With my ex-gf all the physical stuff happened very (very) fast and it ended because we couldnt even keep a conversation going. With this girl I feel more of a connection on that plane so maybe taking it slower and getting to know eachother more first might be a good thing. Aint used to it though. (or well sort of, with my first gf we only kissed and were together a couple of months, but that was because I was afraid to make a move, not her being not ready, though she was shy).


----------



## Shauna The Dead (Jun 16, 2005)

I know for a 100% fact I'm meant to be alone. Period.


----------



## Nessy (Mar 3, 2011)

You dont know that untill you're dead  So dont give up hope


----------



## AustinAnxiety (Jun 21, 2012)

Shauna The Dead said:


> I know for a 100% fact I'm meant to be alone. Period.


sometimes I think that same thing too... But NOBODY deserves to be alone....


----------



## scarpia (Nov 23, 2009)

Nessy said:


> Found out why things have been so slow and I'm quite more understanding of the situation now. Wont go into it since its pretty personal and I'm not exactly anonymous here (pictures and everything) but I'm going to give her some more time and see what happens.
> 
> With my ex-gf all the physical stuff happened very (very) fast and it ended because we couldnt even keep a conversation going. With this girl I feel more of a connection on that plane so maybe taking it slower and getting to know eachother more first might be a good thing. Aint used to it though. (or well sort of, with my first gf we only kissed and were together a couple of months, but that was because I was afraid to make a move, not her being not ready, though she was shy).

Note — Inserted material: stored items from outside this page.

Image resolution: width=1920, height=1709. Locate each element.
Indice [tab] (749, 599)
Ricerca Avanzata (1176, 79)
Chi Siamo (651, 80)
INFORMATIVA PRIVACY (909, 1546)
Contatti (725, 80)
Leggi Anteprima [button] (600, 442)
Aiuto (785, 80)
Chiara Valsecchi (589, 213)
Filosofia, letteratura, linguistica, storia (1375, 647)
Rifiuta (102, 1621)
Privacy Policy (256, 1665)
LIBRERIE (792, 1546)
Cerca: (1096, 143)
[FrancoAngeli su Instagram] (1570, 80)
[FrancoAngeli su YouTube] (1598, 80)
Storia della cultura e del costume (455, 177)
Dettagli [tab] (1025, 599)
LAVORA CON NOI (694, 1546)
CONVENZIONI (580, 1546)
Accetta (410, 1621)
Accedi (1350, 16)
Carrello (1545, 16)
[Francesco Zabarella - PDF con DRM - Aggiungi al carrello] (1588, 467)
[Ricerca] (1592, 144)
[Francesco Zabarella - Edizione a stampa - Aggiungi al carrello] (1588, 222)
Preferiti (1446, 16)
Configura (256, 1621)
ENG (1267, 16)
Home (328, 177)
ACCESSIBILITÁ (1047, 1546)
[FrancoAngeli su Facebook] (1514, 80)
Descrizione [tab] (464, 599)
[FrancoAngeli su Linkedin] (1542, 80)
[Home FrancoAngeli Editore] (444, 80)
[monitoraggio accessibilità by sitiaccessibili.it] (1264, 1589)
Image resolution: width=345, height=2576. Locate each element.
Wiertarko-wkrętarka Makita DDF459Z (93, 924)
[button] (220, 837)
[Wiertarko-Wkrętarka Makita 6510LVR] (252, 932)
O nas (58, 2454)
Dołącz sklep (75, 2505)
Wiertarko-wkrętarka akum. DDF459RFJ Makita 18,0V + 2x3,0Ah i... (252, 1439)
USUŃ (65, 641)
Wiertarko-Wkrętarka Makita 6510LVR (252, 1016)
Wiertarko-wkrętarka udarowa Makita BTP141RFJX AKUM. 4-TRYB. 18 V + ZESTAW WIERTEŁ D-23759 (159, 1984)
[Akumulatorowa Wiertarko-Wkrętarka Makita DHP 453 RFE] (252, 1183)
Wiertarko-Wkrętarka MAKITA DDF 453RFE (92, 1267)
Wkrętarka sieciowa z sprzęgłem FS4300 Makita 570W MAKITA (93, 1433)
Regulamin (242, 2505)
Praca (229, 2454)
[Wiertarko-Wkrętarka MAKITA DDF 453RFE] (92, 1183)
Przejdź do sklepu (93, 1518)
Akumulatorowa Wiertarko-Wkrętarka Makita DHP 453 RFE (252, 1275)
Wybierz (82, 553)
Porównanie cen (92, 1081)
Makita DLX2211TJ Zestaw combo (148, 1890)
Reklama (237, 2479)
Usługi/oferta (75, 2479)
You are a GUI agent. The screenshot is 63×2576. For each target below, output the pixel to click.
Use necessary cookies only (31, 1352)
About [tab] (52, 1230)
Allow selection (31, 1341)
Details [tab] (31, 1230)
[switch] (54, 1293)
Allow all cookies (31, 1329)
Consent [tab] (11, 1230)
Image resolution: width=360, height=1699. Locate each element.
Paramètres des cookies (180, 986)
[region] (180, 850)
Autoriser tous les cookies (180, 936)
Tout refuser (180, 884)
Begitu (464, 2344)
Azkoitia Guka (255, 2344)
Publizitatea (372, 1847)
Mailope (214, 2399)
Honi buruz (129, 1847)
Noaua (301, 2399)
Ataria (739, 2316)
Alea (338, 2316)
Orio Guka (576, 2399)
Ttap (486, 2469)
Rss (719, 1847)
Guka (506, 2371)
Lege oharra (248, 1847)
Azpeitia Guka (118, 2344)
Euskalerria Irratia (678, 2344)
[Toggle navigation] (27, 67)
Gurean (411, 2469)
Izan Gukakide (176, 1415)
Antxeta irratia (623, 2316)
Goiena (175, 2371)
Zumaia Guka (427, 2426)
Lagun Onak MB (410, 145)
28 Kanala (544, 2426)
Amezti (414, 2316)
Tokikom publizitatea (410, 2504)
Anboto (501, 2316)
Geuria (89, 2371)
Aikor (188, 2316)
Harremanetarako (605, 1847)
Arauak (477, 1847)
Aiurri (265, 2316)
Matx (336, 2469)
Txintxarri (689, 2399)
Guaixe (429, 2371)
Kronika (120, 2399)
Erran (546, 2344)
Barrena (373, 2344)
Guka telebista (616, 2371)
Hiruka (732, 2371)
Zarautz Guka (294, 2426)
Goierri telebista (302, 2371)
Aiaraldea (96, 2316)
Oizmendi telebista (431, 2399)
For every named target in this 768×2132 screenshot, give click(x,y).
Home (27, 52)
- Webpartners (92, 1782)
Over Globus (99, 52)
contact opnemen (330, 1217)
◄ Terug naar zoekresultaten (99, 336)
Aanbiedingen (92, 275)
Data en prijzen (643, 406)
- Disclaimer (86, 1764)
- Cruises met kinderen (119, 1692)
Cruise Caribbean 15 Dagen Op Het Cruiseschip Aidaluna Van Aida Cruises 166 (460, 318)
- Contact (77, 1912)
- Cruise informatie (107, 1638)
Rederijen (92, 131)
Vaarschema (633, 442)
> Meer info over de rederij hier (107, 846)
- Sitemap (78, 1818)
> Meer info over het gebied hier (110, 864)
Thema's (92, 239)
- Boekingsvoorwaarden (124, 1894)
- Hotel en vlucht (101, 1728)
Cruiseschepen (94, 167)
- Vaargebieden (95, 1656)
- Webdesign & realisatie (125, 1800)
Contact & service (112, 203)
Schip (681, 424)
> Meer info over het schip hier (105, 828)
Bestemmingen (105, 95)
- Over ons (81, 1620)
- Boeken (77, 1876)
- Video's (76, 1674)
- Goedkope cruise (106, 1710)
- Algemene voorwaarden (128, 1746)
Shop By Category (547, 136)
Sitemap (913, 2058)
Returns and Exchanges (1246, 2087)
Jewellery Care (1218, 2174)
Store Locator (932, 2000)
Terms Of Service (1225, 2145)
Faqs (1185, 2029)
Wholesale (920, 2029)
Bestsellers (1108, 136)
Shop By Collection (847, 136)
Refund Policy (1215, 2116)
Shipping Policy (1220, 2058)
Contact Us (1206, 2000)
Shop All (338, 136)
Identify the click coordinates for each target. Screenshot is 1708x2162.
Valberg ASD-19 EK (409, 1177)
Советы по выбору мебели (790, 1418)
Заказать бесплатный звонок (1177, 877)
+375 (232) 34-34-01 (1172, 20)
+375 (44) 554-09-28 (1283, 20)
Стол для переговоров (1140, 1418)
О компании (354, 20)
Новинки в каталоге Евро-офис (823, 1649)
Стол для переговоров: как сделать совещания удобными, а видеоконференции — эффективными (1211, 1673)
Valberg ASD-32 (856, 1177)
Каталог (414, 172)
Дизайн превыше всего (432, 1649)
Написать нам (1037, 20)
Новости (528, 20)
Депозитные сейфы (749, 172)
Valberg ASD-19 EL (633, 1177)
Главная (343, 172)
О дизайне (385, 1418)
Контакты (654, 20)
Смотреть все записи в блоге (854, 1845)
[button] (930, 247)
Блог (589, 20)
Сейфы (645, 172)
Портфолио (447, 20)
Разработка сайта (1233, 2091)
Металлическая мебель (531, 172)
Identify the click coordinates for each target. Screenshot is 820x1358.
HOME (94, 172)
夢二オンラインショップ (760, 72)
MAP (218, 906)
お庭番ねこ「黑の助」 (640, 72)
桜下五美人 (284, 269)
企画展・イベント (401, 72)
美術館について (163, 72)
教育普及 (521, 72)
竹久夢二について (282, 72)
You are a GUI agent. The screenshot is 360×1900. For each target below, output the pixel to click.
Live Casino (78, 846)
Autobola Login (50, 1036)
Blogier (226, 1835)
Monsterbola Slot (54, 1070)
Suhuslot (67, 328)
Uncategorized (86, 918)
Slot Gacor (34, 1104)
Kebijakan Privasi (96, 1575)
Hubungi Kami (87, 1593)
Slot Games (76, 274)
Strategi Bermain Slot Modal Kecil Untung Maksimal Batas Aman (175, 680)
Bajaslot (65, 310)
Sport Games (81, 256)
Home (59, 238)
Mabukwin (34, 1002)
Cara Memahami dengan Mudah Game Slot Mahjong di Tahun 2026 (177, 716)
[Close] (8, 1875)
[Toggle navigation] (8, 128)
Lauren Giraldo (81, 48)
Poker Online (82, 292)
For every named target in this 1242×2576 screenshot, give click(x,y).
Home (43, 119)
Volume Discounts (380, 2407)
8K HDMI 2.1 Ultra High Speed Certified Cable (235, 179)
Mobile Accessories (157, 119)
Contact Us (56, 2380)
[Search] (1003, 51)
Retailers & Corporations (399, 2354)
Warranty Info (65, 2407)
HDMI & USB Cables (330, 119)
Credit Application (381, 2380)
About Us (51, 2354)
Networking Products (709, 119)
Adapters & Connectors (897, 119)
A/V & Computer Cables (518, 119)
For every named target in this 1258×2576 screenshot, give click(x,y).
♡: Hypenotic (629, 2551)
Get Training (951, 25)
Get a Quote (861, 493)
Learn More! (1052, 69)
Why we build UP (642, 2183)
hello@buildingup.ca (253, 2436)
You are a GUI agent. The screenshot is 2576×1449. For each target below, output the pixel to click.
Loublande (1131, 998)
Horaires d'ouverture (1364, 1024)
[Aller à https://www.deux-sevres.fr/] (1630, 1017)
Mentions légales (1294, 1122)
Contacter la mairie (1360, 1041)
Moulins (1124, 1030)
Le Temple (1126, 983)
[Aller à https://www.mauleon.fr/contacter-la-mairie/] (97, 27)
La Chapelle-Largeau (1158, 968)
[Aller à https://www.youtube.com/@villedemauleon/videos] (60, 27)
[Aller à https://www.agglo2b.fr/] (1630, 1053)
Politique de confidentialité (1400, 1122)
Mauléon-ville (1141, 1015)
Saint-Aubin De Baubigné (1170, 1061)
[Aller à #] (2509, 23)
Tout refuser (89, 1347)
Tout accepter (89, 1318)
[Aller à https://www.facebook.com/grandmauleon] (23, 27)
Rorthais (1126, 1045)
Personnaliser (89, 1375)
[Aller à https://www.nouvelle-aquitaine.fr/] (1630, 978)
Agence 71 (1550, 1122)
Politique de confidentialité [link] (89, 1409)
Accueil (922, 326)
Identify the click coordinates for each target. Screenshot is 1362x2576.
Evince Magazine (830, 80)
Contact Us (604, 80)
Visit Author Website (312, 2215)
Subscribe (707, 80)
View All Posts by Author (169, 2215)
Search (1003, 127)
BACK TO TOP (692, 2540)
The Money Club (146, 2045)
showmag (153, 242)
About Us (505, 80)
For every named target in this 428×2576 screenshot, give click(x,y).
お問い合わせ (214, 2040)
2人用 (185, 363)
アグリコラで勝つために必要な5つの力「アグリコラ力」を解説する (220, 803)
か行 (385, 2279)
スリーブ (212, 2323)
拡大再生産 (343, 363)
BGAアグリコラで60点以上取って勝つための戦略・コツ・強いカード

That's why it's a good idea to stay totally anonymous on sites like this. So she has not put you in the "friends zone"?


----------



## phoenixwright (Jun 22, 2011)

scarpia said:


> That's why it's a good idea to stay totally anonymous on sites like this. So she has not put you in the "friends zone"?


I don't believe in this idea that a girl will put a guy in the "friend zone" if he doesn't make a move. Either she's into you or she isn't. I have tried to get outside of the "friend zone" with a girl recently. And it didn't work. Why? Not because I didn't act quick enough. She just might not find me attractive or she just might not be into me or feel little to no chemistry in that way.

Guys need to stop buying into this PUA nonsense. Every single time I had success with a girl, I just knew almost immediately that she was into me. Maybe I am too pessimistic and conservative and I underestimate female interest. I stand by my statement that young single women are generally very choosy and holding out for a guy that is above their league (hypergamy). The girls who are presently single but only in a transitionary type of singledom are much more realistic. I don't think it's a surprise that this smoking hot babe from my college is engaged to a guy who you could say is "beneath" her level (he's still a good looking guy in my opinion though). Women who are attached have a more realistic understanding of their market value in the dating arena. Unless they are really dating down (some do).


----------



## rymo (Sep 6, 2009)

phoenixwright said:


> I don't believe in this idea that a girl will put a guy in the "friend zone" if he doesn't make a move. Either she's into you or she isn't. I have tried to get outside of the "friend zone" with a girl recently. And it didn't work. Why? Not because I didn't act quick enough. She just might not find me attractive or she just might not be into me or feel little to no chemistry in that way.
> 
> Guys need to stop buying into this PUA nonsense.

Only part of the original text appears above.